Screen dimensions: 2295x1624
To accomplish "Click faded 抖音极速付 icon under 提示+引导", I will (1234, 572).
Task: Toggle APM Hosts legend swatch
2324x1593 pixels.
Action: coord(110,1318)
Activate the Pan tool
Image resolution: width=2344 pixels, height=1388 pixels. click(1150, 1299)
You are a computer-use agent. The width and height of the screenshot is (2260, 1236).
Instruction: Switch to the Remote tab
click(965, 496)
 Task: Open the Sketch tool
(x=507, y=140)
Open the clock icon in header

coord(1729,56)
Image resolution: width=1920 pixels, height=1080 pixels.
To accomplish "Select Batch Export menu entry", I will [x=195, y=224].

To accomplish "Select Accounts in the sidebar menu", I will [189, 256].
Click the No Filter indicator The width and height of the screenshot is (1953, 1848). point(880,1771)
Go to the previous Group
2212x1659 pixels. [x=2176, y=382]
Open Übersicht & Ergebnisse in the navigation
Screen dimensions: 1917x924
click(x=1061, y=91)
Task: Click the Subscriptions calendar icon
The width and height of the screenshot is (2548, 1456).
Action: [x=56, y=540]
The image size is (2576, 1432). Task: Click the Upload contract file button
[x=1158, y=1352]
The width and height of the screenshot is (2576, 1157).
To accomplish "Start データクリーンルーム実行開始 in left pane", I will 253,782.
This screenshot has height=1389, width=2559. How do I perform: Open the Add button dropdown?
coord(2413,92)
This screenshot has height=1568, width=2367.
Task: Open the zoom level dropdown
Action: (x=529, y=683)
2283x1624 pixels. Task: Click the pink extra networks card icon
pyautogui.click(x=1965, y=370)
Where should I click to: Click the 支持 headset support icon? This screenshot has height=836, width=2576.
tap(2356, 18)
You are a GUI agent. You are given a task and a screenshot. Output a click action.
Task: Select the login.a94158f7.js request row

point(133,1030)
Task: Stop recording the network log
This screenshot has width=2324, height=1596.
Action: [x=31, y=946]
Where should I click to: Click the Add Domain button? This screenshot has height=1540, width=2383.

+ + + + +

> **WORK TO BE COMPLETED**: The lines to copy are those above that contain the string "accomplish".

> **YOUR SOLUTION**:
To accomplish "Click faded 抖音极速付 icon under 提示+引导", I will (1234, 572).
To accomplish "Select Batch Export menu entry", I will [x=195, y=224].
To accomplish "Select Accounts in the sidebar menu", I will [189, 256].
To accomplish "Start データクリーンルーム実行開始 in left pane", I will 253,782.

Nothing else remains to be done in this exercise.